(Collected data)
# # # # #
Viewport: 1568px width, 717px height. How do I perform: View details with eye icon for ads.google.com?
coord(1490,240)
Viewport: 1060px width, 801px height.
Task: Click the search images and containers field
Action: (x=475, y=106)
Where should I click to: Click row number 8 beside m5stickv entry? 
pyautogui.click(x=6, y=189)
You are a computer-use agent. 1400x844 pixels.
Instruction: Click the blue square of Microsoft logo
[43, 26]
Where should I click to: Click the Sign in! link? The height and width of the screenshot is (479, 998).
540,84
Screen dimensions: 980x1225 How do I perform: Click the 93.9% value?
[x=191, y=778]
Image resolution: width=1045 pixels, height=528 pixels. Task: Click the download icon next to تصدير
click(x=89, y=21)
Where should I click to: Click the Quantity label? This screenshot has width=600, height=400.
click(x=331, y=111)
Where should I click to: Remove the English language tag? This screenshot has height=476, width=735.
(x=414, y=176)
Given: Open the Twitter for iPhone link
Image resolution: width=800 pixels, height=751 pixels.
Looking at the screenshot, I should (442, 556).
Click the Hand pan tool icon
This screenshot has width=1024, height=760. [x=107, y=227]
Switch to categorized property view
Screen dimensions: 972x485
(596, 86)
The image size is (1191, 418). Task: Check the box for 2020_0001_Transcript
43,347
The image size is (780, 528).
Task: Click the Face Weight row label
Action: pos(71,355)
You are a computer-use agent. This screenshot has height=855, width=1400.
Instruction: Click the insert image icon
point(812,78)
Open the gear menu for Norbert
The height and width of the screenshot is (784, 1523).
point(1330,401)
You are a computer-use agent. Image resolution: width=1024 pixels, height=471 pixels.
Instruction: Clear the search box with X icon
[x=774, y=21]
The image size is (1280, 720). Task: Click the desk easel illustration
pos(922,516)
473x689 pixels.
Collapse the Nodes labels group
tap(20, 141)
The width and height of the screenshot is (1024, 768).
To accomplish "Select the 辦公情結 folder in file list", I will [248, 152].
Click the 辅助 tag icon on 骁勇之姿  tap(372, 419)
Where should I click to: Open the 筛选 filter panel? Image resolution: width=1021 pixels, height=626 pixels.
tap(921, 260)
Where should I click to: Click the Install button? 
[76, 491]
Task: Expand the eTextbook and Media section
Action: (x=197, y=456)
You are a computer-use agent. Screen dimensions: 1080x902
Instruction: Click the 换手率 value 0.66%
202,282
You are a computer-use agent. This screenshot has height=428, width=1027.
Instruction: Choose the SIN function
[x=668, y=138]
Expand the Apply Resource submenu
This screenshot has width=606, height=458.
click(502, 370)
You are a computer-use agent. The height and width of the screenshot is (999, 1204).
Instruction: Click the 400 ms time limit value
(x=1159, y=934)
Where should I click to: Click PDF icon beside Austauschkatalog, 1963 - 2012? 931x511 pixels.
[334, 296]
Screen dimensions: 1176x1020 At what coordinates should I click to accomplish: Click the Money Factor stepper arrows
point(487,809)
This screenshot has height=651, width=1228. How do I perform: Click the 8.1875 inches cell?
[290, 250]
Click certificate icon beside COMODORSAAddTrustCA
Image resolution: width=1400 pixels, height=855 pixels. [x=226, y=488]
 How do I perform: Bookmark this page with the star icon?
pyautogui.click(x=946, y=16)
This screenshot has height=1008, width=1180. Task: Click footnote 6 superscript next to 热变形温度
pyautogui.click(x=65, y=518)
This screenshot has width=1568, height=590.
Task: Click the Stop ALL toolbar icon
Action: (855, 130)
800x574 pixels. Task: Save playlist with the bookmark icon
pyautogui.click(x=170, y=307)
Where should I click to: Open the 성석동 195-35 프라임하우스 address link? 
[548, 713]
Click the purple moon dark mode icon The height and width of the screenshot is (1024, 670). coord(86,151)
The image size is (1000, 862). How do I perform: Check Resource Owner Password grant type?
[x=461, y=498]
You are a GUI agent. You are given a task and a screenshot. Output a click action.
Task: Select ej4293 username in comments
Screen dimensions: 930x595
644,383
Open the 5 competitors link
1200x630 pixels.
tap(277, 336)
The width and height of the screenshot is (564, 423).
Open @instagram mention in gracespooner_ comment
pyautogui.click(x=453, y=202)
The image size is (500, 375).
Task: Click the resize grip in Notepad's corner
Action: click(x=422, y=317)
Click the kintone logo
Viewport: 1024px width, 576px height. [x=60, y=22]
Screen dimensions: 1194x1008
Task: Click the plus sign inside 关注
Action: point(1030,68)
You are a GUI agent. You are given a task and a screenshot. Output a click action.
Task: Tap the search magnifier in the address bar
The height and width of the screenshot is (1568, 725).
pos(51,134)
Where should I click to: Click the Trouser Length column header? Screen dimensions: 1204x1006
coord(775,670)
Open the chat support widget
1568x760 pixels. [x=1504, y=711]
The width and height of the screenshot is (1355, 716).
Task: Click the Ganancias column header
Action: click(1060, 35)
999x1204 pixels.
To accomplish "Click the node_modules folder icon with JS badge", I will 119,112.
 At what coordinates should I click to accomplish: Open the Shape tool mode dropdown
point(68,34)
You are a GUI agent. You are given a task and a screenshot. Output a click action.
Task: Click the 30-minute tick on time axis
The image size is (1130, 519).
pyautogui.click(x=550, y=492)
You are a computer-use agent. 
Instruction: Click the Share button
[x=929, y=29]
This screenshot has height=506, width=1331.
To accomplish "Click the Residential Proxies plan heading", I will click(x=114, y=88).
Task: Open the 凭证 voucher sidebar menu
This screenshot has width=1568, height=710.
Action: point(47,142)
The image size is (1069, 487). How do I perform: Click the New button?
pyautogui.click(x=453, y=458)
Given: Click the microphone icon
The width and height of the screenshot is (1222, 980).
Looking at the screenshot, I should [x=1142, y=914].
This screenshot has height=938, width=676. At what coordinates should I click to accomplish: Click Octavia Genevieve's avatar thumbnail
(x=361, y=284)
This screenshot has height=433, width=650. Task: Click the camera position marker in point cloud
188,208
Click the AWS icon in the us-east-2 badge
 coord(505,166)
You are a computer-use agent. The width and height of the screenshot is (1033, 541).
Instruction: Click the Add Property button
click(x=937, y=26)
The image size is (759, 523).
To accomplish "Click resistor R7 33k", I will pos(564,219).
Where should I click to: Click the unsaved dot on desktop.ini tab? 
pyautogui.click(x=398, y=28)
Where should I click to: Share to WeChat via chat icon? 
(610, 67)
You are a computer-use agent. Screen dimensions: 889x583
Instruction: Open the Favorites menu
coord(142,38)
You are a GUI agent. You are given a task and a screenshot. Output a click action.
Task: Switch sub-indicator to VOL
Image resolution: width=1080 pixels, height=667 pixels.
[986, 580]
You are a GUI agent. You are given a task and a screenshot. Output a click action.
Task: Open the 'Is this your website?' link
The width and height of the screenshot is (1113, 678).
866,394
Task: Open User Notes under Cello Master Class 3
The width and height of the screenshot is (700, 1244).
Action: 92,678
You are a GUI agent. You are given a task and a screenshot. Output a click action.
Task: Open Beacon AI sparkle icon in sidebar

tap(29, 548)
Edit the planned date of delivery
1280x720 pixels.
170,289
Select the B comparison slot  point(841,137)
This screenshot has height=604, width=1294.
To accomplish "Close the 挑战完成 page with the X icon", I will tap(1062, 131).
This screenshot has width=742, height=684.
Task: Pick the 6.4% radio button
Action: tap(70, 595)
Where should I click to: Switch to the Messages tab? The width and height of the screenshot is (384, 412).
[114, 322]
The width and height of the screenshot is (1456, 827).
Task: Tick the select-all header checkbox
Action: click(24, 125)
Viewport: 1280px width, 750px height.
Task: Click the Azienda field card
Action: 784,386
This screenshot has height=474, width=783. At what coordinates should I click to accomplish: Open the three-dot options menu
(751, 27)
# # # # #
_Work instruction_: Repeat the records above exactly, from the first line to the last.

_Exercise solution_:
Viewport: 1568px width, 717px height. How do I perform: View details with eye icon for ads.google.com?
coord(1490,240)
Viewport: 1060px width, 801px height.
Task: Click the search images and containers field
Action: (x=475, y=106)
Where should I click to: Click row number 8 beside m5stickv entry? 
pyautogui.click(x=6, y=189)
You are a computer-use agent. 1400x844 pixels.
Instruction: Click the blue square of Microsoft logo
[43, 26]
Where should I click to: Click the Sign in! link? The height and width of the screenshot is (479, 998).
540,84
Screen dimensions: 980x1225 How do I perform: Click the 93.9% value?
[x=191, y=778]
Image resolution: width=1045 pixels, height=528 pixels. Task: Click the download icon next to تصدير
click(x=89, y=21)
Where should I click to: Click the Quantity label? This screenshot has width=600, height=400.
click(x=331, y=111)
Where should I click to: Remove the English language tag? This screenshot has height=476, width=735.
(x=414, y=176)
Given: Open the Twitter for iPhone link
Image resolution: width=800 pixels, height=751 pixels.
Looking at the screenshot, I should (442, 556).
Click the Hand pan tool icon
This screenshot has width=1024, height=760. [x=107, y=227]
Switch to categorized property view
Screen dimensions: 972x485
(596, 86)
The image size is (1191, 418). Task: Check the box for 2020_0001_Transcript
43,347
The image size is (780, 528).
Task: Click the Face Weight row label
Action: pos(71,355)
You are a computer-use agent. This screenshot has height=855, width=1400.
Instruction: Click the insert image icon
point(812,78)
Open the gear menu for Norbert
The height and width of the screenshot is (784, 1523).
point(1330,401)
You are a computer-use agent. Image resolution: width=1024 pixels, height=471 pixels.
Instruction: Clear the search box with X icon
[x=774, y=21]
The image size is (1280, 720). Task: Click the desk easel illustration
pos(922,516)
473x689 pixels.
Collapse the Nodes labels group
tap(20, 141)
The width and height of the screenshot is (1024, 768).
To accomplish "Select the 辦公情結 folder in file list", I will [248, 152].
Click the 辅助 tag icon on 骁勇之姿  tap(372, 419)
Where should I click to: Open the 筛选 filter panel? Image resolution: width=1021 pixels, height=626 pixels.
tap(921, 260)
Where should I click to: Click the Install button? 
[76, 491]
Task: Expand the eTextbook and Media section
Action: (x=197, y=456)
You are a computer-use agent. Screen dimensions: 1080x902
Instruction: Click the 换手率 value 0.66%
202,282
You are a computer-use agent. This screenshot has height=428, width=1027.
Instruction: Choose the SIN function
[x=668, y=138]
Expand the Apply Resource submenu
This screenshot has width=606, height=458.
click(502, 370)
You are a computer-use agent. The height and width of the screenshot is (999, 1204).
Instruction: Click the 400 ms time limit value
(x=1159, y=934)
Where should I click to: Click PDF icon beside Austauschkatalog, 1963 - 2012? 931x511 pixels.
[334, 296]
Screen dimensions: 1176x1020 At what coordinates should I click to accomplish: Click the Money Factor stepper arrows
point(487,809)
This screenshot has height=651, width=1228. How do I perform: Click the 8.1875 inches cell?
[290, 250]
Click certificate icon beside COMODORSAAddTrustCA
Image resolution: width=1400 pixels, height=855 pixels. [x=226, y=488]
 How do I perform: Bookmark this page with the star icon?
pyautogui.click(x=946, y=16)
This screenshot has height=1008, width=1180. Task: Click footnote 6 superscript next to 热变形温度
pyautogui.click(x=65, y=518)
This screenshot has width=1568, height=590.
Task: Click the Stop ALL toolbar icon
Action: (855, 130)
800x574 pixels. Task: Save playlist with the bookmark icon
pyautogui.click(x=170, y=307)
Where should I click to: Open the 성석동 195-35 프라임하우스 address link? 
[548, 713]
Click the purple moon dark mode icon The height and width of the screenshot is (1024, 670). coord(86,151)
The image size is (1000, 862). How do I perform: Check Resource Owner Password grant type?
[x=461, y=498]
You are a GUI agent. You are given a task and a screenshot. Output a click action.
Task: Select ej4293 username in comments
Screen dimensions: 930x595
644,383
Open the 5 competitors link
1200x630 pixels.
tap(277, 336)
The width and height of the screenshot is (564, 423).
Open @instagram mention in gracespooner_ comment
pyautogui.click(x=453, y=202)
The image size is (500, 375).
Task: Click the resize grip in Notepad's corner
Action: click(x=422, y=317)
Click the kintone logo
Viewport: 1024px width, 576px height. [x=60, y=22]
Screen dimensions: 1194x1008
Task: Click the plus sign inside 关注
Action: point(1030,68)
You are a GUI agent. You are given a task and a screenshot. Output a click action.
Task: Tap the search magnifier in the address bar
The height and width of the screenshot is (1568, 725).
pos(51,134)
Where should I click to: Click the Trouser Length column header? Screen dimensions: 1204x1006
coord(775,670)
Open the chat support widget
1568x760 pixels. [x=1504, y=711]
The width and height of the screenshot is (1355, 716).
Task: Click the Ganancias column header
Action: click(1060, 35)
999x1204 pixels.
To accomplish "Click the node_modules folder icon with JS badge", I will 119,112.
 At what coordinates should I click to accomplish: Open the Shape tool mode dropdown
point(68,34)
You are a GUI agent. You are given a task and a screenshot. Output a click action.
Task: Click the 30-minute tick on time axis
The image size is (1130, 519).
pyautogui.click(x=550, y=492)
You are a computer-use agent. 
Instruction: Click the Share button
[x=929, y=29]
This screenshot has height=506, width=1331.
To accomplish "Click the Residential Proxies plan heading", I will click(x=114, y=88).
Task: Open the 凭证 voucher sidebar menu
This screenshot has width=1568, height=710.
Action: point(47,142)
The image size is (1069, 487). How do I perform: Click the New button?
pyautogui.click(x=453, y=458)
Given: Click the microphone icon
The width and height of the screenshot is (1222, 980).
Looking at the screenshot, I should [x=1142, y=914].
This screenshot has height=938, width=676. At what coordinates should I click to accomplish: Click Octavia Genevieve's avatar thumbnail
(x=361, y=284)
This screenshot has height=433, width=650. Task: Click the camera position marker in point cloud
188,208
Click the AWS icon in the us-east-2 badge
 coord(505,166)
You are a computer-use agent. The width and height of the screenshot is (1033, 541).
Instruction: Click the Add Property button
click(x=937, y=26)
The image size is (759, 523).
To accomplish "Click resistor R7 33k", I will pos(564,219).
Where should I click to: Click the unsaved dot on desktop.ini tab? 
pyautogui.click(x=398, y=28)
Where should I click to: Share to WeChat via chat icon? 
(610, 67)
You are a computer-use agent. Screen dimensions: 889x583
Instruction: Open the Favorites menu
coord(142,38)
You are a GUI agent. You are given a task and a screenshot. Output a click action.
Task: Switch sub-indicator to VOL
Image resolution: width=1080 pixels, height=667 pixels.
[986, 580]
You are a GUI agent. You are given a task and a screenshot. Output a click action.
Task: Open the 'Is this your website?' link
The width and height of the screenshot is (1113, 678).
866,394
Task: Open User Notes under Cello Master Class 3
The width and height of the screenshot is (700, 1244).
Action: 92,678
You are a GUI agent. You are given a task and a screenshot. Output a click action.
Task: Open Beacon AI sparkle icon in sidebar

tap(29, 548)
Edit the planned date of delivery
1280x720 pixels.
170,289
Select the B comparison slot  point(841,137)
This screenshot has height=604, width=1294.
To accomplish "Close the 挑战完成 page with the X icon", I will tap(1062, 131).
This screenshot has width=742, height=684.
Task: Pick the 6.4% radio button
Action: tap(70, 595)
Where should I click to: Switch to the Messages tab? The width and height of the screenshot is (384, 412).
[114, 322]
The width and height of the screenshot is (1456, 827).
Task: Tick the select-all header checkbox
Action: click(24, 125)
Viewport: 1280px width, 750px height.
Task: Click the Azienda field card
Action: 784,386
This screenshot has height=474, width=783. At what coordinates should I click to accomplish: Open the three-dot options menu
(751, 27)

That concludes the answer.